Monday, July 21, 2014

Bungee Cord 7-21-14

Hello,
     I can’t tell you the number of times when I have been with someone upon whom the world has crashed down, and as they begin to cry they have said, “I’m sorry.”
     My usual response to them is, “That’s fine,” and often I will follow in saying, “Sad things are sad.”
     As you know, I am an ESPN watcher, especially the morning show, “Mike and Mike”.  This past week has been ESPN annual focus on the Jimmy V Foundation for Cancer Research.  Jimmy V was a basketball coach for South Carolina University a couple of decades ago when he was stricken with cancer and his life came to an abrupt and far too early end.  A couple of months before his death he, along with ESPN, inaugurated a foundation to battle cancer, and at its inauguration he delivered a speech that poignantly spoke about his battle with cancer and his hopes that he might be part of an ultimate cure.  “Don’t give up, never give up,” is the motto of his foundation a motto that has rung in my heart as I tackle the struggles of my life, albeit thus far not cancer.

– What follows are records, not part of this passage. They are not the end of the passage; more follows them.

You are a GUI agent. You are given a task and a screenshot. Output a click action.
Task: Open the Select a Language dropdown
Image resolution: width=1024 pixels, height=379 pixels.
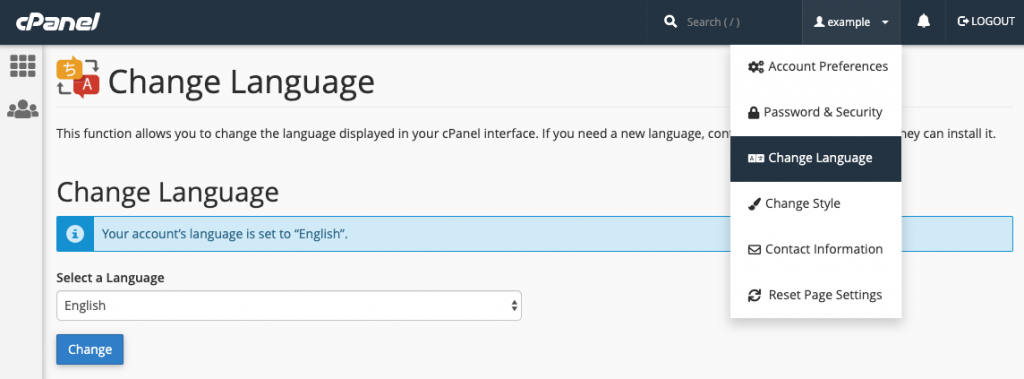tap(289, 305)
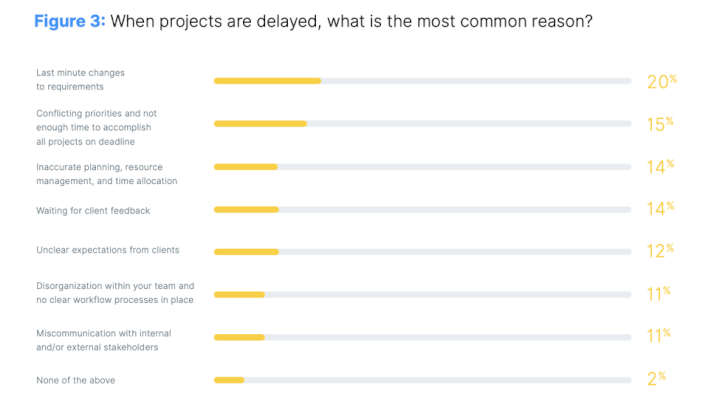Click the 12% value label
720x419 pixels.
click(660, 251)
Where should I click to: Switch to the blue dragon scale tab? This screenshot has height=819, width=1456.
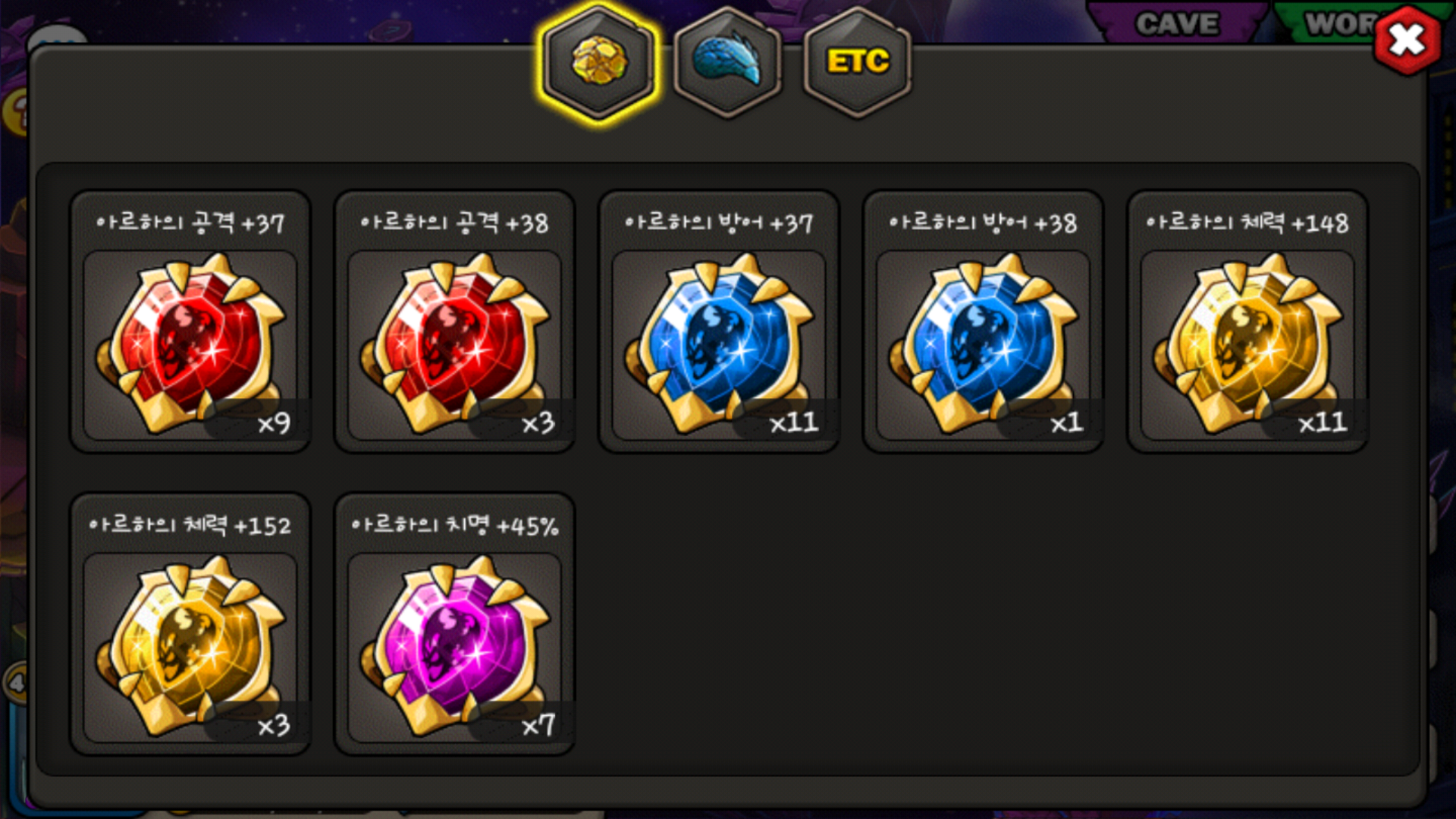tap(727, 62)
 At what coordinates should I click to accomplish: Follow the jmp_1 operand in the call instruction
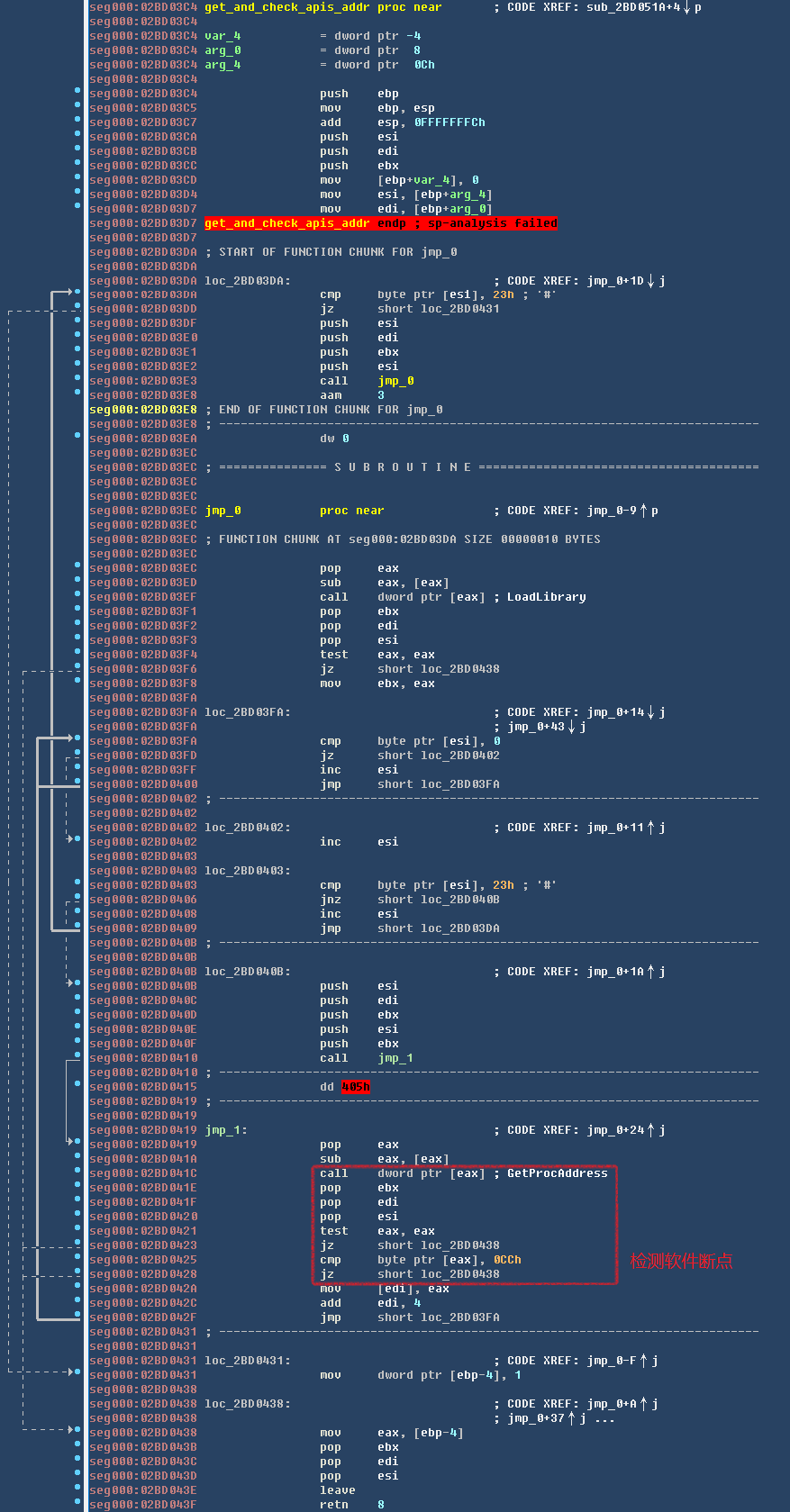pos(395,1058)
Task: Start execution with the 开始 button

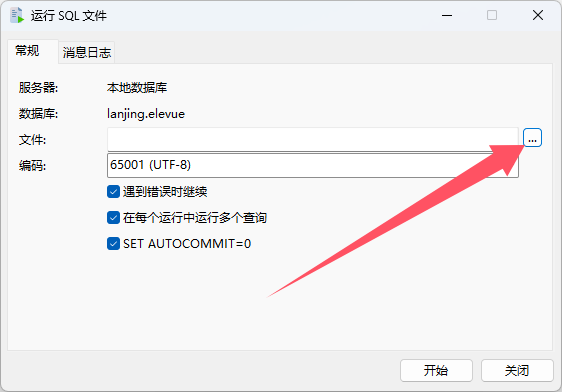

     As Mike and Mike promoted the foundation’s cause and asked for money, they showed clips of several sports figures who had battled cancer personally or with one whom they loved.  In those clips a common theme carried through: the inner strength that they admired in those who fought the disease with stoic dignity.  “Up to the very end, you would have never known he had cancer.”
     Indeed, there is an admirable dignity in those who line up against cancer like an offensive lineman and say to cancer (or any of life’s tacklers), “Look out!  I’m coming your way!”  But I wonder if this admiration has wandered a bit far to the point that it has become a sign of weakness to let people, especially the ones whom one deeply loves, see the toil and the pain that are also eating away at life.  Tom Hanks, playing the manager of a woman’s baseball league during WWII said to one of his distraught, crying players, “There’s no crying in baseball!”  It almost seems that his words have carried outside of baseball into life and people hear, “There’s no crying in life!”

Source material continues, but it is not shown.